EXERCÍCIO 1:
Transcreva do excerto para leitura o trecho que começa nas palavras que contêm "Veja-se o decidido" e termina em "de direito privado.".
EXERCÍCIO 2:
Enumere todas as fontes que o excerto para leitura cita em apoio do seu entendimento, sejam decisões judiciais ou obras de doutrina.
### EXCERTO PARA LEITURA
Em suma, é inquestionável que a relação material controvertida invocada na petição inicial e no requerimento de intervenção provocada tem como fonte uma alegada responsabilidade por facto ilícito (extracontratual) emergente de ruptura de uma tubagem de água, a qual serve de fundamento ao chamamento e pedido formulado também contra o interveniente Município.

Ou seja, está em causa na acção o pagamento de indemnização por danos patrimoniais e não patrimoniais sofridos pelo autor em consequência de violação do seu direito de propriedade com base na invocada responsabilidade civil por facto ilícito do interveniente Município.

Neste contexto, é entendimento jurisprudencial constante e recente de que basta a natureza pública da entidade demandada em sede de efectivação de responsabilidade civil extracontratual para a determinação da jurisdição competente.

Veja-se o decidido no Acórdão do Tribunal de Conflitos de 23.01.2008: «Temos, assim, que, com a entrada em vigor do actual ETAF, de acordo com a regra geral do art. 4°/1/g) e salvo as excepções subtractivas contidas no n° 3 do mesmo preceito legal, passou a ser da competência do juiz administrativo apreciar todas as questões de responsabilidade civil extracontratual das pessoas colectivas de direito público, quer relativas a relações jurídicas administrativas, quer referentes a relações extra-administrativas, independentemente de serem regidas por um regime de direito público ou por um regime de direito privado.

Ou dito de outro modo, nas palavras de Sérvulo Correia, Direito do Contencioso Administrativo, pg. 714, o ETAF “privilegiou um factor de incidência subjectiva. Independentemente da natureza jurídica pública ou privada da situação de responsabilidade, esta cabe no âmbito da jurisdição exercida pelos tribunais administrativos só porque é pública a personalidade da entidade alegadamente responsável ou da entidade em que se integram os titulares de órgãos ou servidores públicos”.

No mesmo sentido se pronunciou o Acórdão do Tribunal dos Conflitos, de 04.05.2017, Processo: 035/16: «Significa isto que a qualificação entre actos de gestão pública e actos de gestão privada que, à luz do art. 51°/1/h) do anterior ETAF, aprovado pelo DL n° 129/84, de 27/04, era critério operativo da repartição de competências entre os tribunais da jurisdição administrativa e os tribunais da ordem comum, nas acções sobre responsabilidade civil do Estado, dos demais entes públicos passou a ser irrelevante para este efeito. O interesse nessa distinção passou a estar confinado, apenas, ao direito material».
######
### DADOS FORNECIDOS
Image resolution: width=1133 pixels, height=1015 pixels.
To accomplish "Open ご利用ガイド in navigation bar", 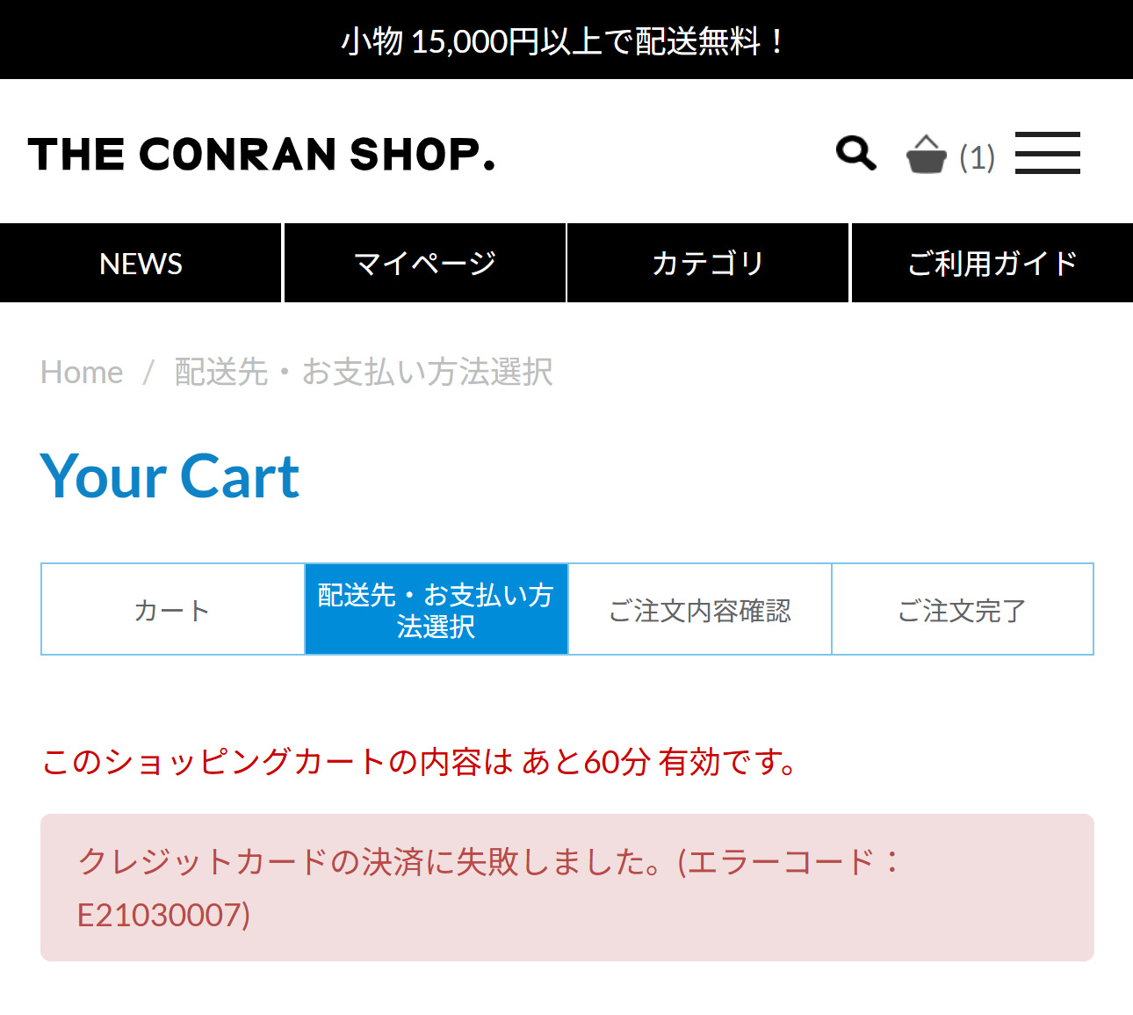I will (x=992, y=264).
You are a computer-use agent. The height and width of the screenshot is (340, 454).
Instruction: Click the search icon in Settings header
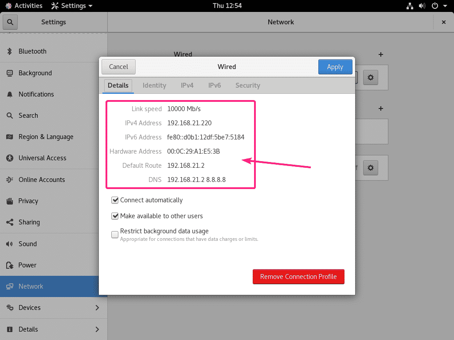[x=10, y=22]
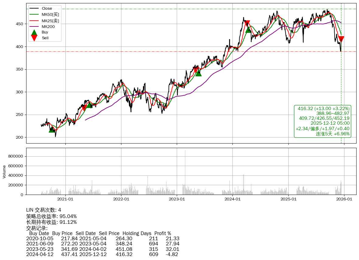Select the red sell marker in May 2021

click(x=84, y=108)
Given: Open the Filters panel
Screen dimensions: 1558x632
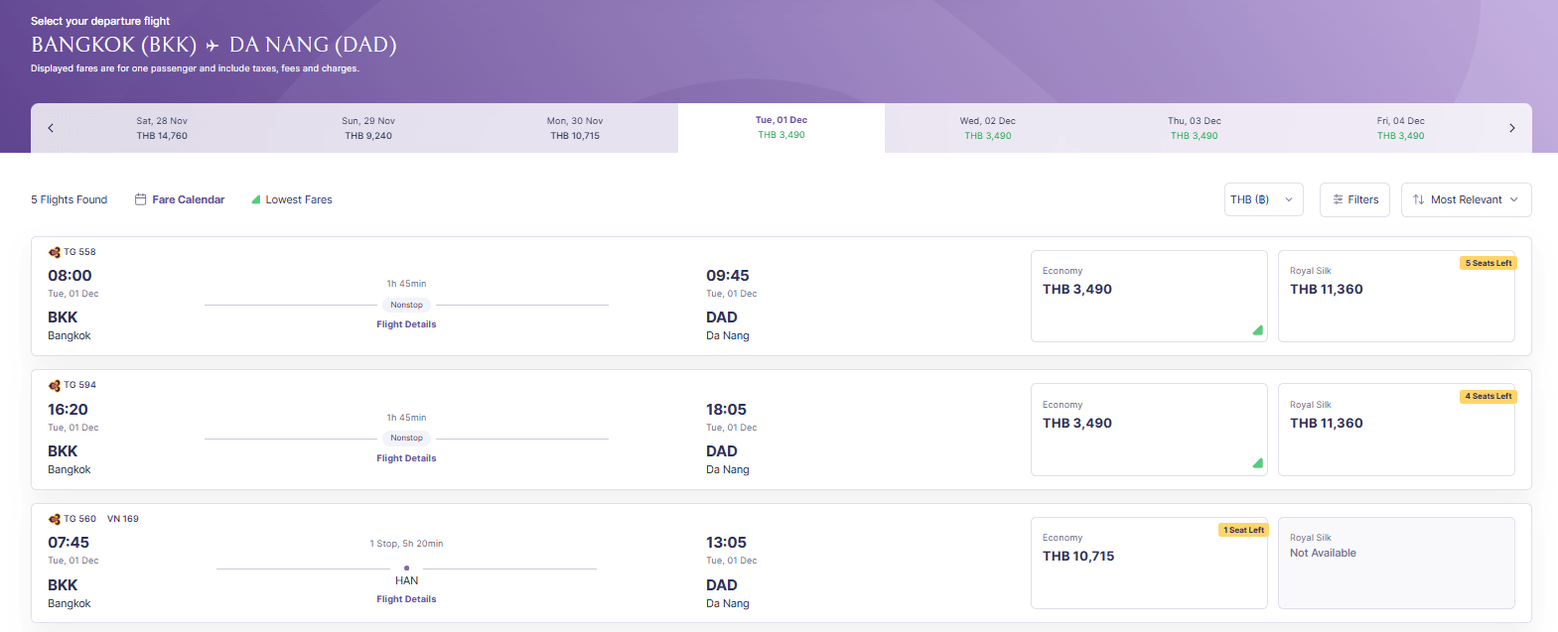Looking at the screenshot, I should 1354,199.
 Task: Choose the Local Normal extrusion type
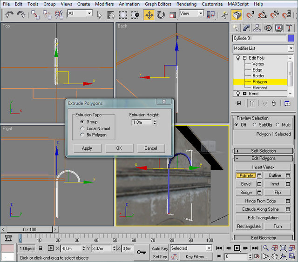[82, 128]
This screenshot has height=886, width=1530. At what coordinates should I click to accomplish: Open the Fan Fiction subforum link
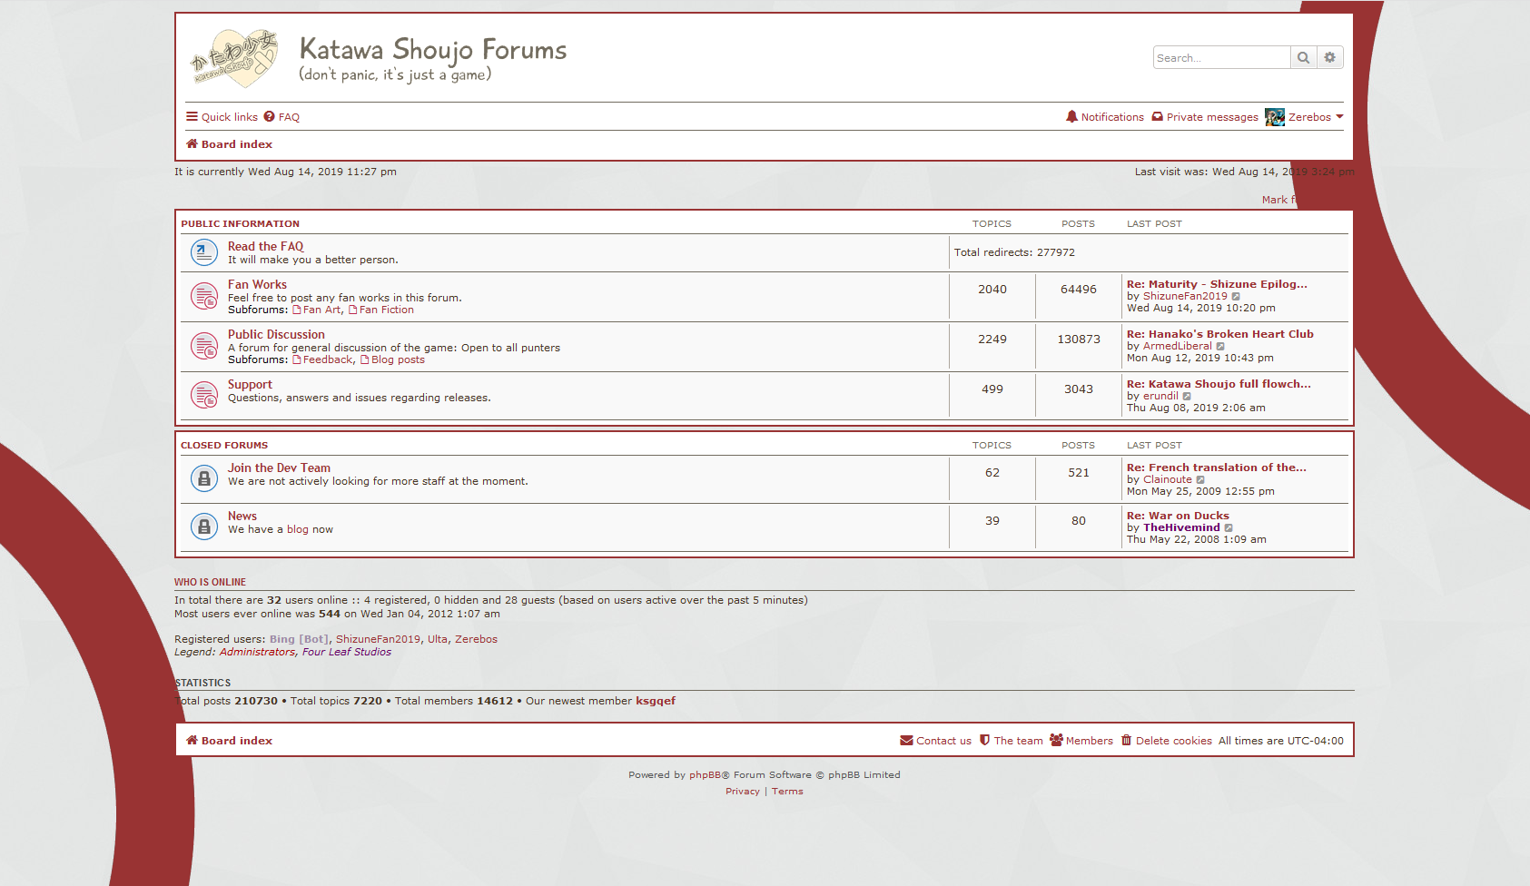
######
RESPOSTA À TAREFA 1:
Veja-se o decidido no Acórdão do Tribunal de Conflitos de 23.01.2008: «Temos, assim, que, com a entrada em vigor do actual ETAF, de acordo com a regra geral do art. 4°/1/g) e salvo as excepções subtractivas contidas no n° 3 do mesmo preceito legal, passou a ser da competência do juiz administrativo apreciar todas as questões de responsabilidade civil extracontratual das pessoas colectivas de direito público, quer relativas a relações jurídicas administrativas, quer referentes a relações extra-administrativas, independentemente de serem regidas por um regime de direito público ou por um regime de direito privado.

RESPOSTA À TAREFA 2:
- Acórdão do Tribunal de Conflitos de 23.01.2008
- Sérvulo Correia, Direito do Contencioso Administrativo, pg. 714
- Acórdão do Tribunal dos Conflitos de 04.05.2017, Processo 035/16